#### STATED PROBLEM 1:
Copy the records word for word, from the line containing "At what coordinates" through the end of the records. Leave the pictures out.

As this new report from the government makes clear, the more we make the planet sicker the sicker it will make us. Which then places new emphasis on how we should react to resistance to doing what it takes to make change happen.
Clearly, the resistance to change is more complicated than just being at the hands of the greedy few among us. Stopping the use of fossil fuels also means taking away the livelihoods of tens of thousands of working folks. That this also ought to suggest the inherent incapability of our current economic model to adapt to changing circumstances doesn't change the fact that, in the here and now, that very real short term pain needs to be addressed.
From my point of view, this idea that a carbon credit exchange market will bring about the needed change, while still allowing people to make money, is just not ever going to be enough change in the time frame needed. What really needs to occur is for fossil fuels to be subject to an ever increasing production, and consumption tax, where it might start out modest but go up rapidly after that.

#### STATED PROBLEM 2:
Pick up the text on climate change and taxing fossil fuels right after its last sentence.

Items from a data source:

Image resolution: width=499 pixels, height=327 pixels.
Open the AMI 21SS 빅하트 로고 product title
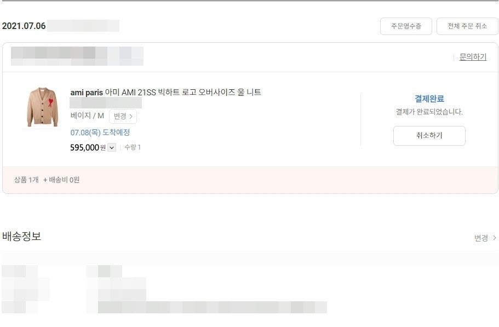(x=183, y=92)
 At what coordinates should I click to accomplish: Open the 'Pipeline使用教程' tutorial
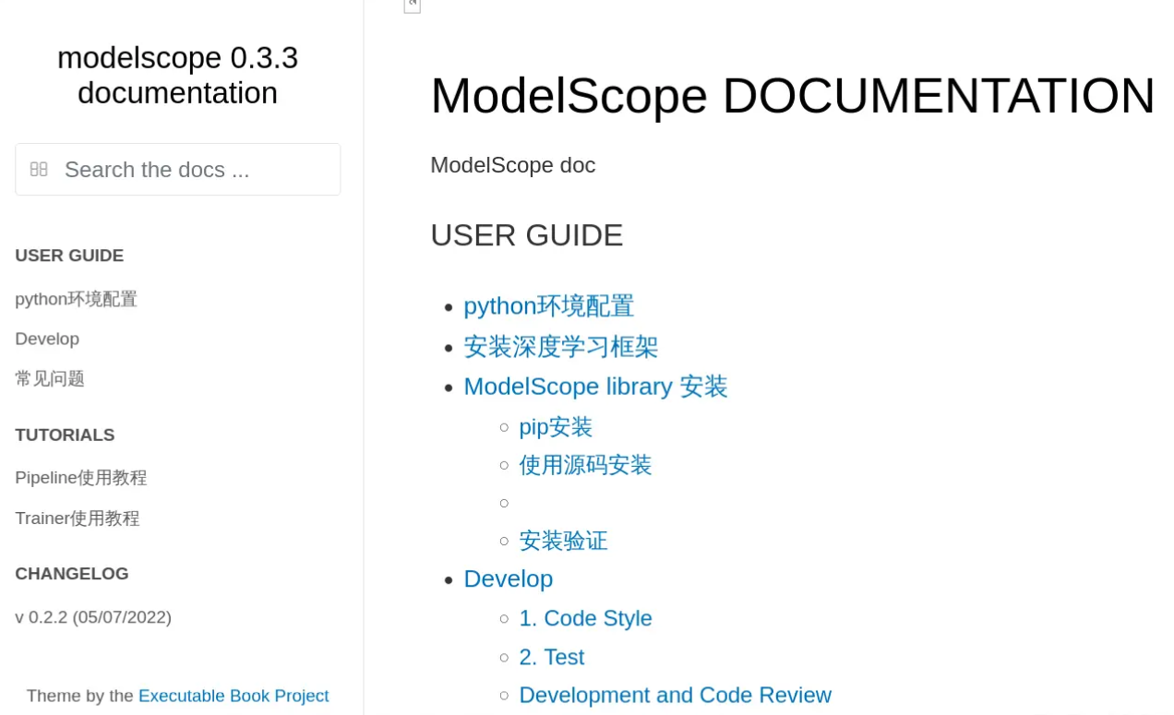(x=80, y=477)
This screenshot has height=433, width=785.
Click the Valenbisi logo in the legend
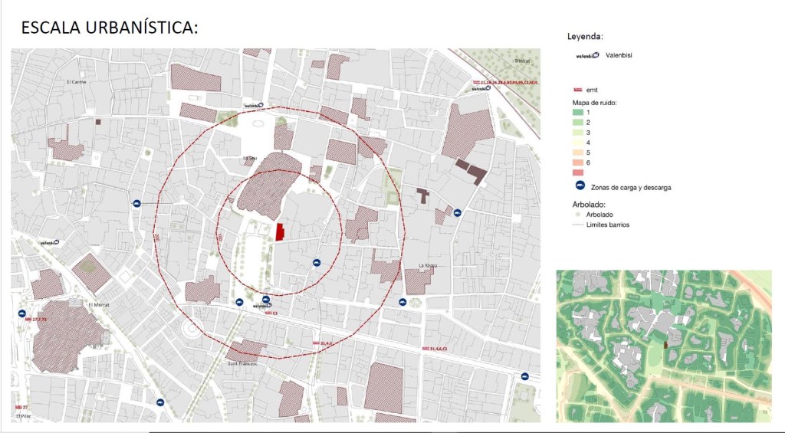pyautogui.click(x=587, y=55)
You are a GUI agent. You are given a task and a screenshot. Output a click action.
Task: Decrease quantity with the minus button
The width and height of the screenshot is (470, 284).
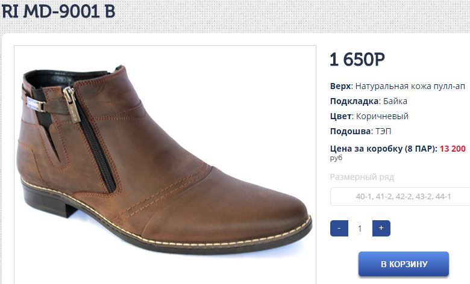(x=339, y=228)
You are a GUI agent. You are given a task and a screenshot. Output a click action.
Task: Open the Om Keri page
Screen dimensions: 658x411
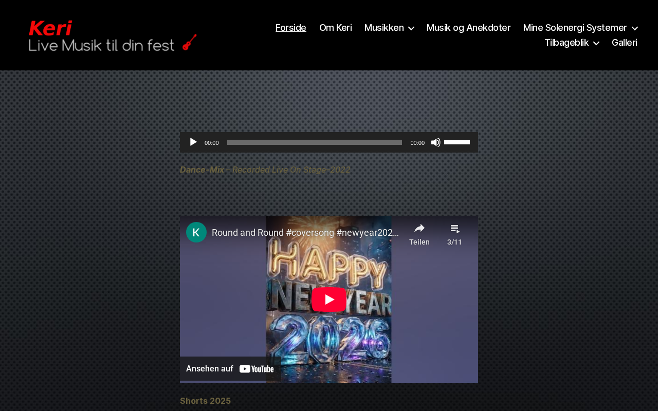[x=335, y=28]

#### EXERCISE RESULT 1:
 At what coordinates should I click to accomplish: Open the 'Pipeline使用教程' tutorial
(x=80, y=477)
This screenshot has height=433, width=785.
Click the Valenbisi logo in the legend
pyautogui.click(x=587, y=55)
You are a GUI agent. You are given a task and a screenshot. Output a click action.
Task: Decrease quantity with the minus button
The width and height of the screenshot is (470, 284).
(x=339, y=228)
You are a GUI agent. You are given a task and a screenshot. Output a click action.
Task: Open the Om Keri page
Screen dimensions: 658x411
[x=335, y=28]

#### EXERCISE RESULT 2:
With that tax in place the proceeds from it should go toward only two objectives: 1. The development of a hydrogen fuel replacement. And 2. The distribution of means based tax rebates to the working folks to offset both increased consumption costs, but also to compensate for job losses due to other fuels being abandoned by the various companies now active in producing them.
This will mean, however, that people who make significantly more than the median wage levels in this country will have to make significant fiscal sacrifices; either in swallowing the increased production and consumption costs, or in investing in the technologies that will get them out of their fossil fuel dependency. After that, if the rich continue to pursue resistance to this absolutely required change than we should feel no compunction whatsoever in advancing the notion that greed is a weapon of mass destruction, and it should, from that point on, be treated as such.
Federal Report Says Global Warming Is Making Us Sick
And, as disasters in general are pretty sickening, See Also:
Can we accurately gauge the impact of climate change on extreme weather?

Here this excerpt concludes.